Department of Cabinet Secretariat and Vigilance

Department overview
- Jurisdiction: State of Jharkhand
- Headquarters: Project Building, Dhurwa, Ranchi, Jharkhand - 834005; 23°17′39″N 85°17′35″E﻿ / ﻿23.29417°N 85.29299°E;
- Minister responsible: Hemant Soren, Chief Minister of Jharkhand and Minister of Cabinet Secretariat and Vigilance;
- Department executive: Vandana Dadel, IAS, Additional Chief Secretary;
- Parent department: Government of Jharkhand
- Website: Official website

= Department of Cabinet Secretariat and Vigilance (Jharkhand) =

State government department of Jharkhand

The Department of Cabinet Secretariat and Vigilance is department of Government of Jharkhand that assists the state cabinet in decision making and inter departmental coordination.
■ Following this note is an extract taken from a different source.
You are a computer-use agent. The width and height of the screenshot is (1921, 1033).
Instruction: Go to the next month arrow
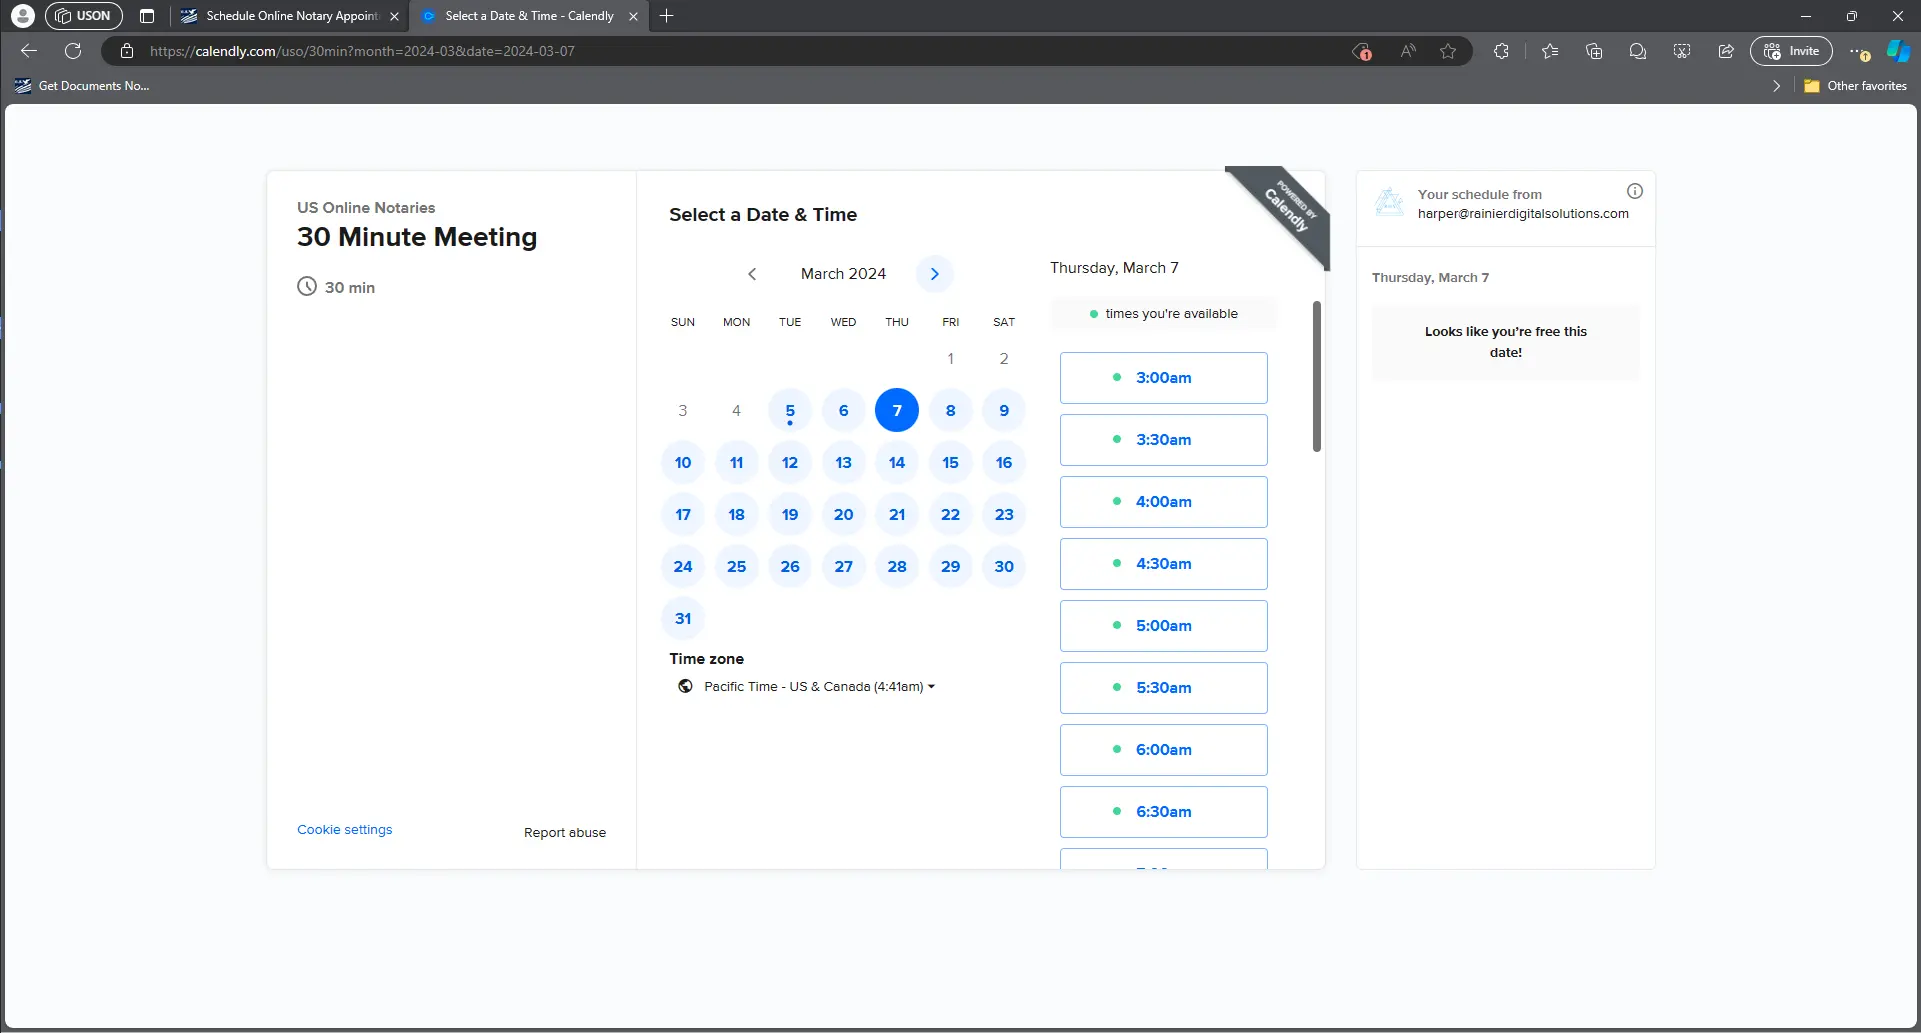(934, 274)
It handles administrative reforms and cabinet affairs, while its vigilance wing monitors corruption and misconduct to ensure transparency and accountability in government operations.

==Ministerial team==
The Department is headed by the Cabinet Minister of Secretariat and Vigilance. Civil servants such as the Additional Chief Secretary or Principal Secretary are appointed to support the minister in managing the department and implementing its functions.

Since December 2024, the Minister for Department of Cabinet Secretariat and Vigilance is Hemant Soren.